• [Material to process]
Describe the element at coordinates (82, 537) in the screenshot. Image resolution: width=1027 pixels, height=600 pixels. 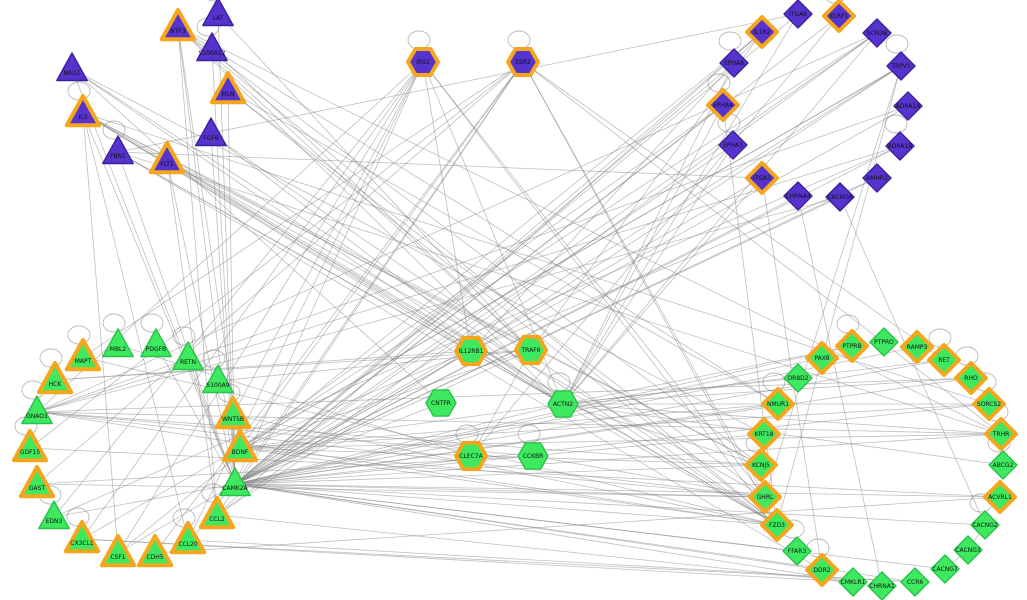
I see `node-cx3cl1: CX3CL1` at that location.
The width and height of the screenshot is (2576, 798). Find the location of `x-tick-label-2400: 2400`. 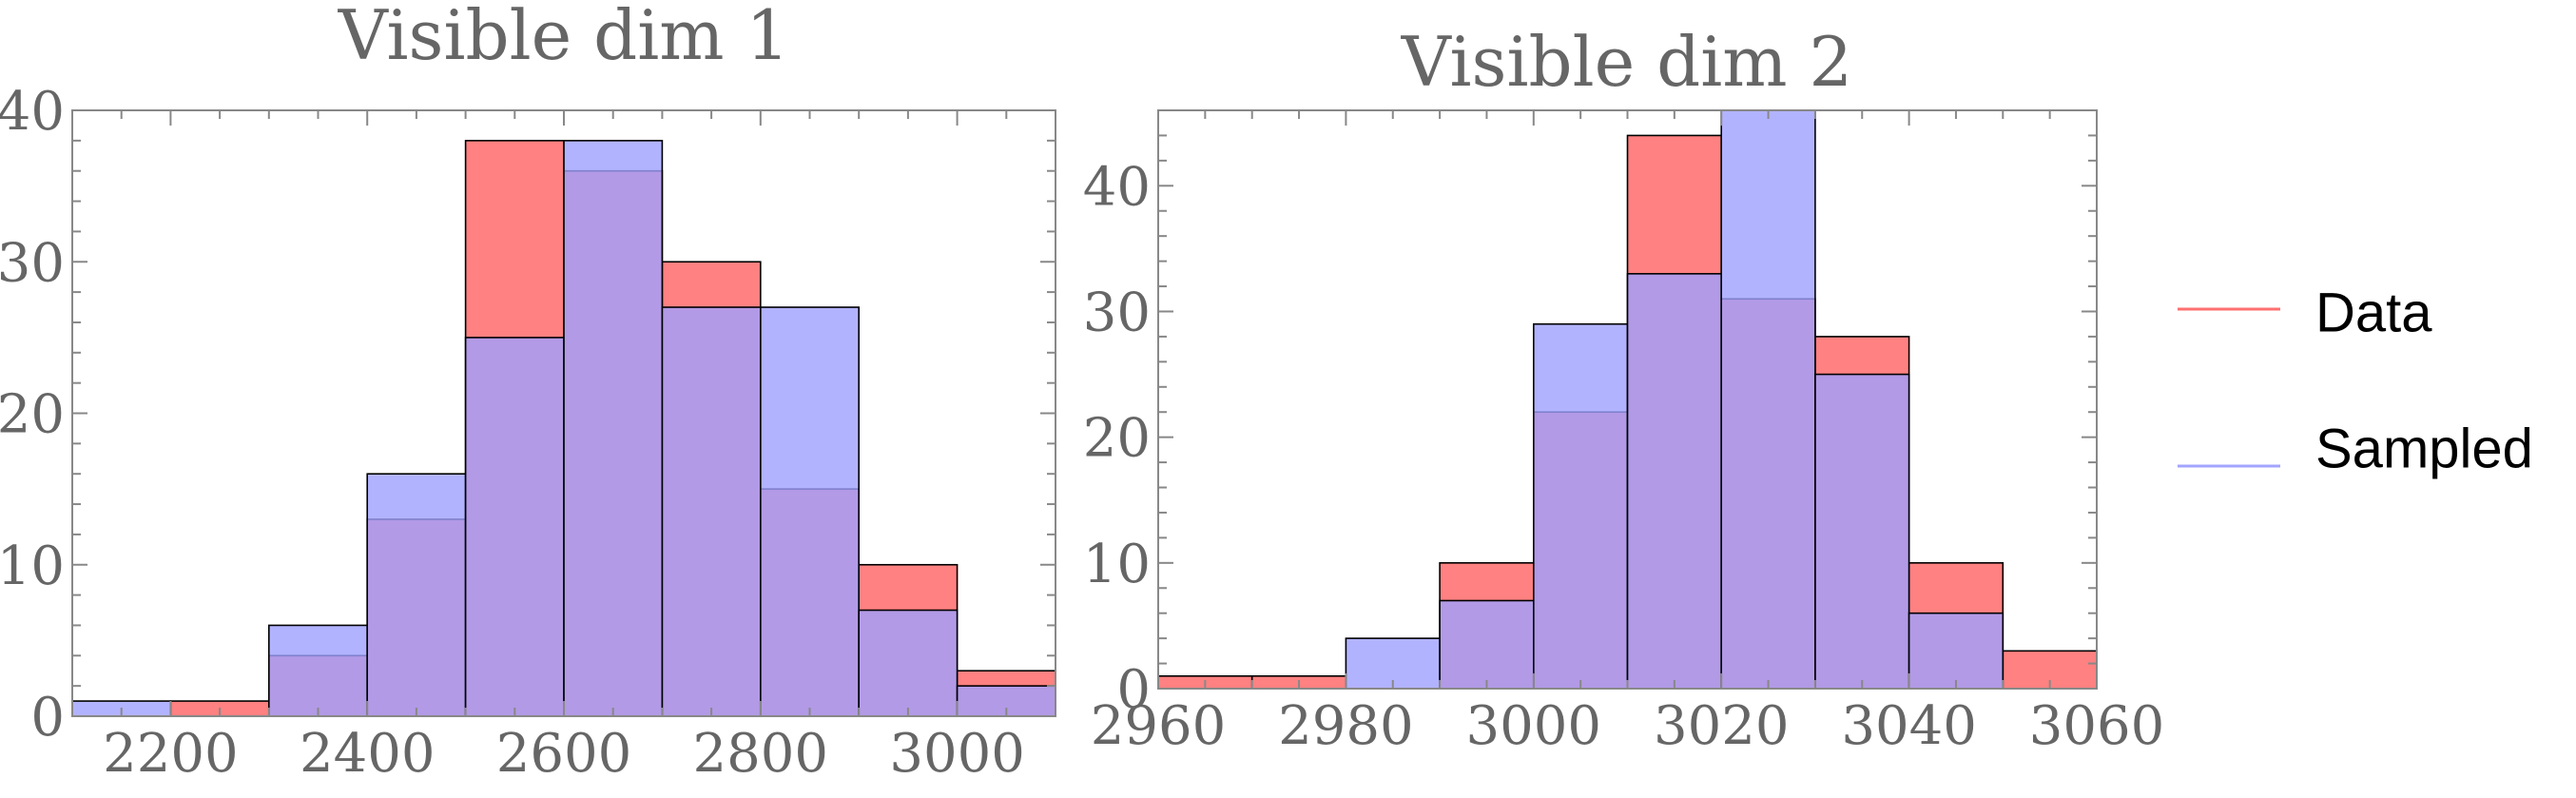

x-tick-label-2400: 2400 is located at coordinates (368, 754).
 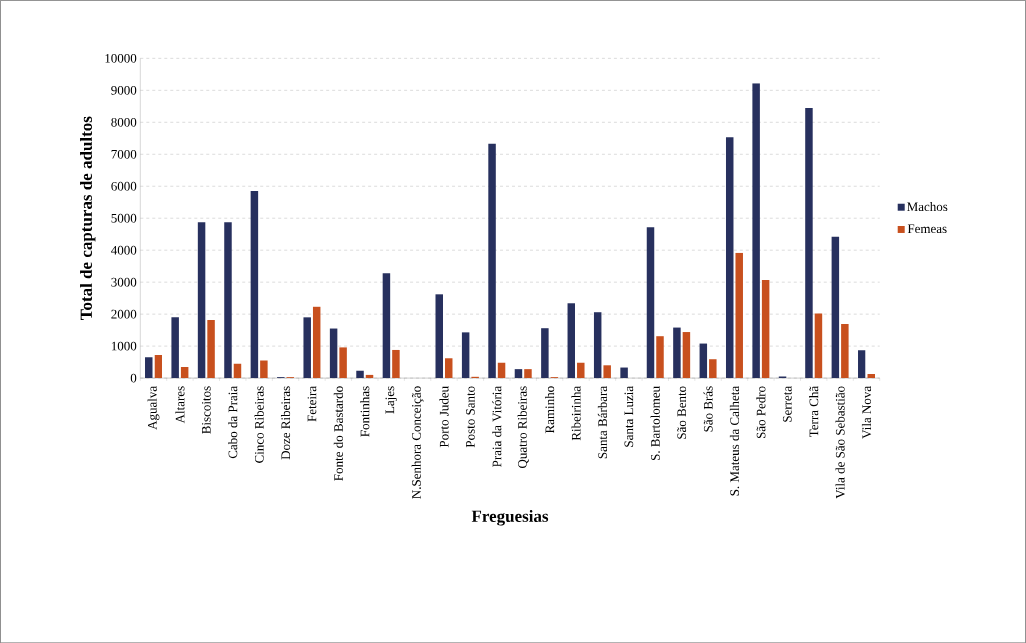 I want to click on x-axis-title: Freguesias, so click(x=510, y=518).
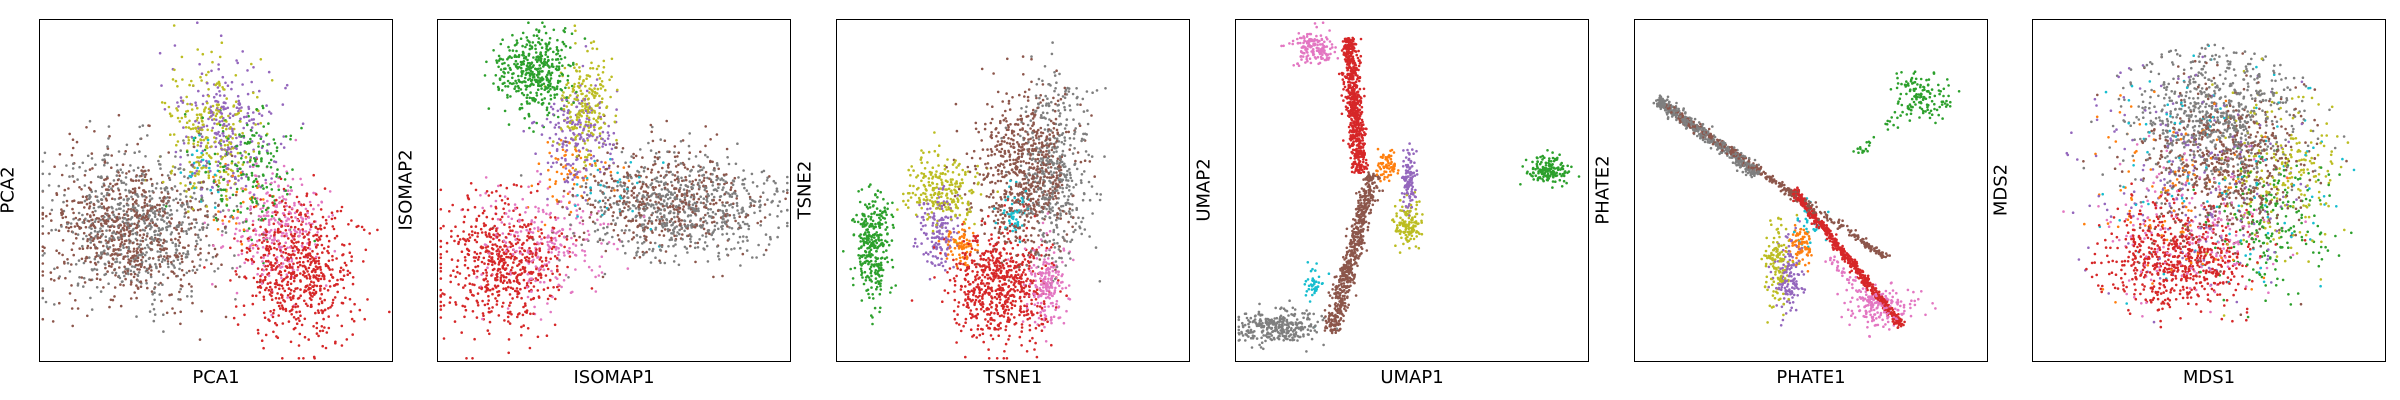  What do you see at coordinates (10, 190) in the screenshot?
I see `pca-y-axis-label: PCA2` at bounding box center [10, 190].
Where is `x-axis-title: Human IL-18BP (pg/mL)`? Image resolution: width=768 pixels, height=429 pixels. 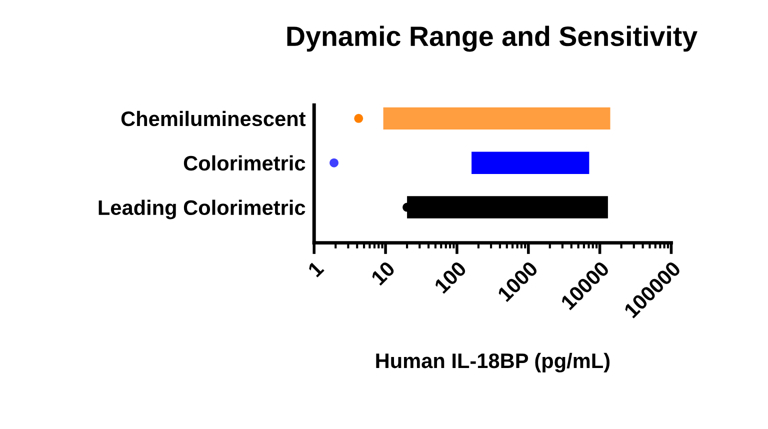 x-axis-title: Human IL-18BP (pg/mL) is located at coordinates (493, 362).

• [Job item] Convert the part of the lines above that opens with the line containing "The width and" and closes with the line containing "x-tick-label-2400: 2400 is" into a Markdown table with the columns Row and Line, numbering the rows and skipping blank lines. Include only those lines, and leave the pictures out of the table.

• [Task result]
| Row | Line |
|---|---|
| 1 | The width and height of the screenshot is (2576, 798). Find the location of `x-tick-label-2400: 2400`.  |
| 2 | x-tick-label-2400: 2400 is located at coordinates (368, 754). |